Difficulty 6. GPT-5’s 69% is the top score at this rating. The gap to 100% reflects a lack of reliability as opposed to a lack of capability: GPT-5 (high) solves each problem at least 1/4 times on MathArena.

The sample size at this rating is small, with only four AIME problems included. To augment this, we also look at a student-organized competition, HMMT, that is also evaluated by MathArena. The AoPS scale rates the more difficult half of HMMT, consisting of 15 problems, as 5.5-6. GPT-5 (high) scored 78% on these, solving all but one problem at least once; other models, including GPT-5-mini (high), solved that one unsolved problem at least once.

Difficulty 7. The situation is similar: not completely saturated, but each of the five problems evaluated by MathArena has been solved at least once.

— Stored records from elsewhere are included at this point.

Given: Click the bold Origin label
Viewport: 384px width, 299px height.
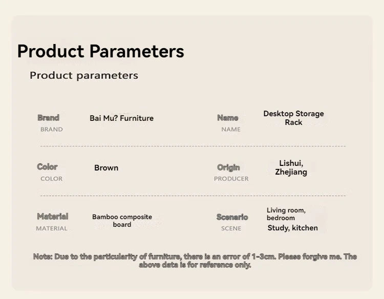Looking at the screenshot, I should [x=228, y=167].
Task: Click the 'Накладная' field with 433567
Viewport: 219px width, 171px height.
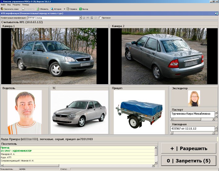Action: tap(192, 128)

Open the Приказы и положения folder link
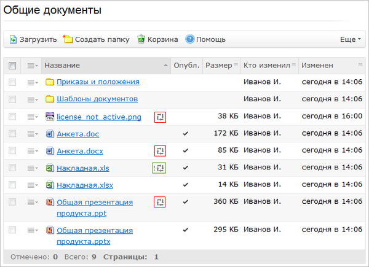(x=98, y=82)
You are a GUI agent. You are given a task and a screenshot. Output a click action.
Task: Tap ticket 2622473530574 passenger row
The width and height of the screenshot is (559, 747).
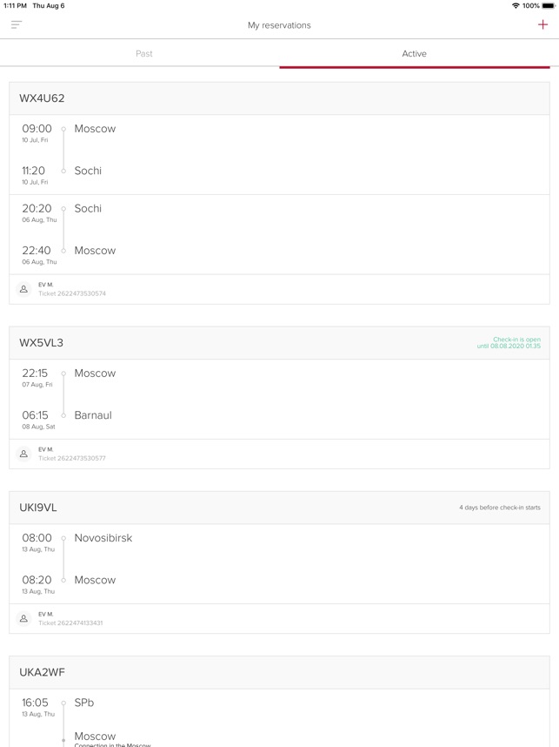(279, 289)
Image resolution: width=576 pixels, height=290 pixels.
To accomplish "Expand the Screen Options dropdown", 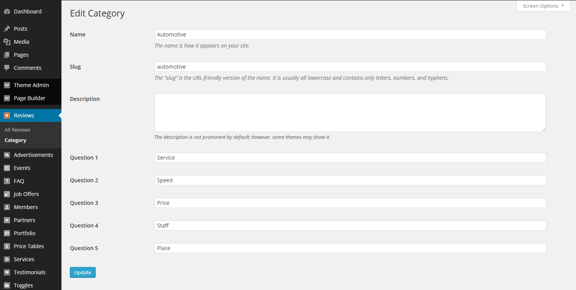I will [x=543, y=6].
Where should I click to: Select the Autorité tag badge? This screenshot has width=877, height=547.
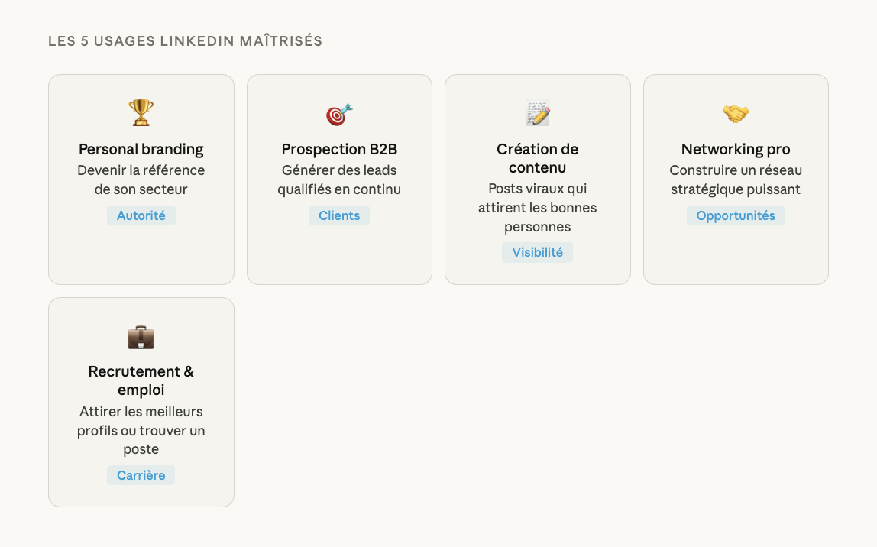141,215
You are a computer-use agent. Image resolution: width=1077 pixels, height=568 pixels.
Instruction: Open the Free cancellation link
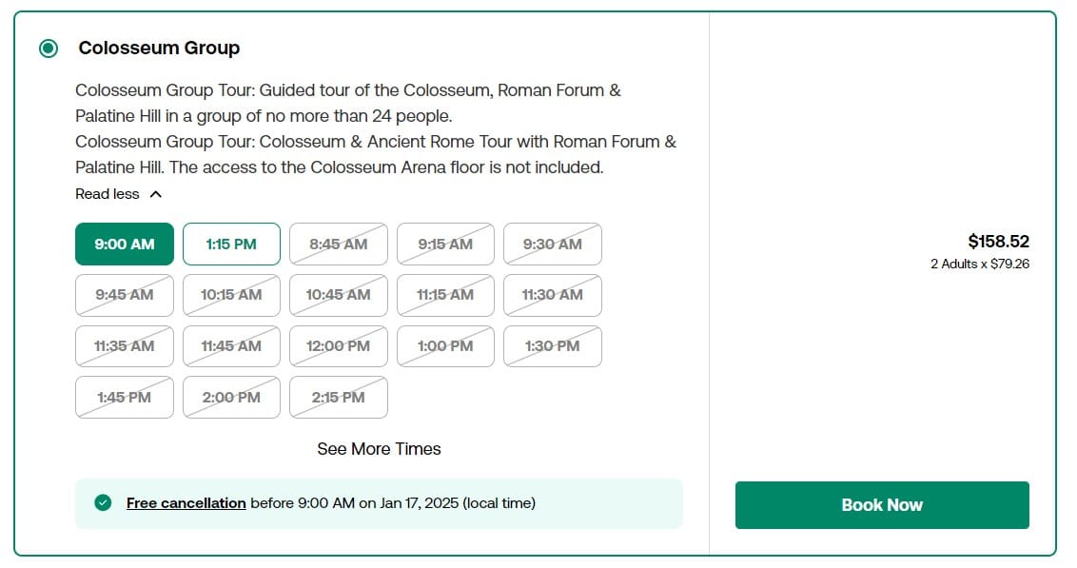pyautogui.click(x=186, y=502)
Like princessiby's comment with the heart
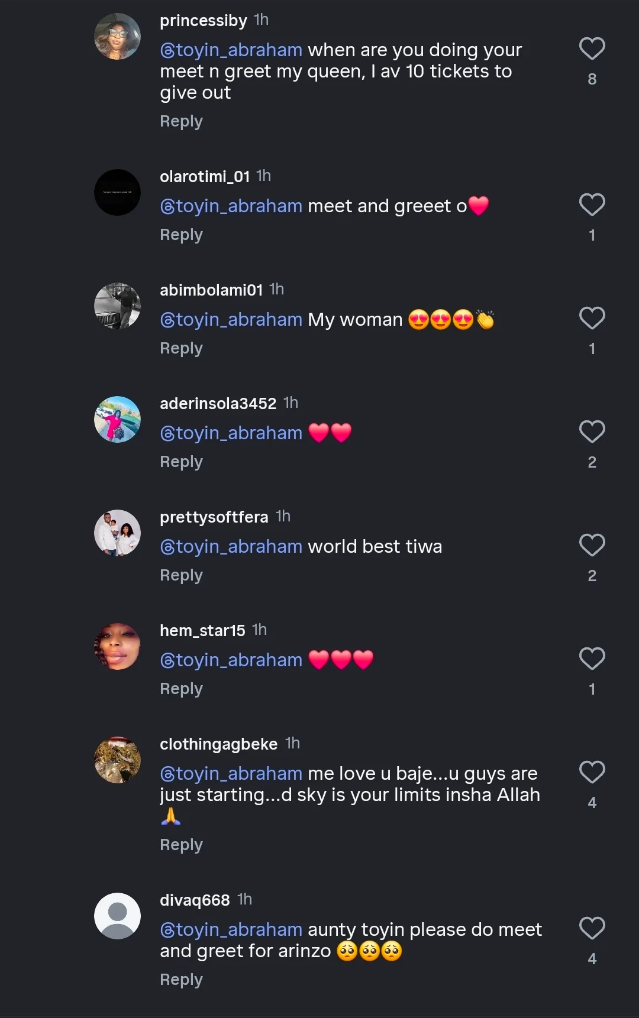The width and height of the screenshot is (639, 1018). (x=592, y=49)
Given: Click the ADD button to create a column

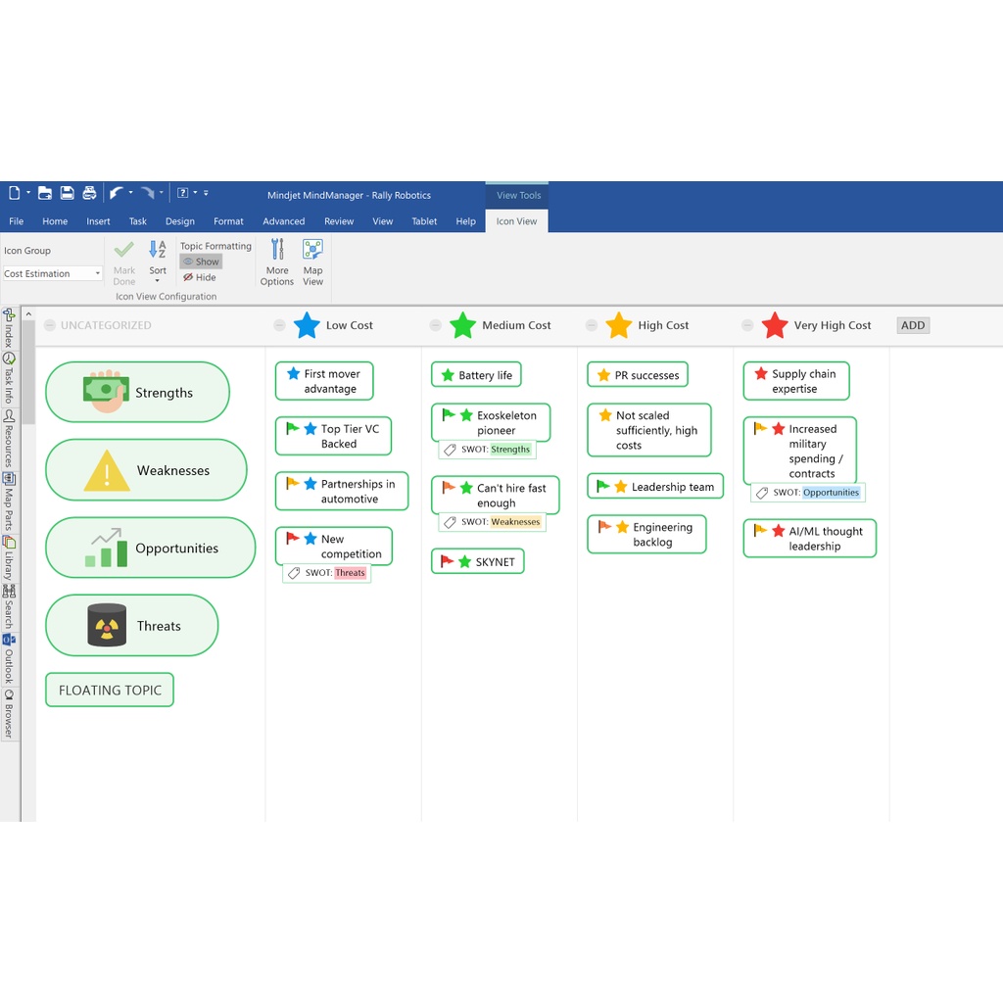Looking at the screenshot, I should (x=912, y=325).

Furthermore, the IMO Gold models all solved the three 7-rated problems on the 2025 IMO in their one-and-only attempt, suggesting that the experimental techniques used by those models can close this reliability gap.

Difficulty 8. The dataset contains four problems with difficulty 8: two each from the 2025 USAMO and 2025 IMO. While MathArena stopped grading 2025 USAMO solutions in June, xAI subsequently reported an internal run of Grok 4 Heavy to have solved the two problems from the USAMO. All of the IMO Gold models solved the two problems on the IMO. Thus, the available data suggests that problems at this rating may be nearly saturated.

Difficulty 9. The dataset contains two problems rated 9, one each from the 2025 USAMO and 2025 IMO. No model has solved either one even once, though there are no publicly available results from the IMO Gold models on the USAMO problems.

To augment this small sample, we test the publicly available version of Deep Think on the two easy-to-check problems from the 2024 IMO: P5 which is rated 8, and P6 which is rated 9. This version of Deep Think is “a variation” of the IMO Gold model, though Google reports that it does somewhat worse on the IMO problems (61% vs. 83%). We thus sample it 10 times for each problem to compensate for this lower baseline performance. It does not solve either problem in any sample.

On the 2025 USAMO problem rated a 9, MathArena awarded o3-mini (high) 0.5 points of partial credit, out of a total of 7. This corresponded to a largely incomplete solution which started in generally the right direction. We don’t consider this to be meaningful progress toward solving the problem.

Assumptions

As discussed above, our main limitation is sample size. Even with our modest augmentation, we only have three problems with difficulty rating 9. In concluding that the flat score of zero represents non-saturation at this rating, we are assuming that these three problems are not extremely idiosyncratic.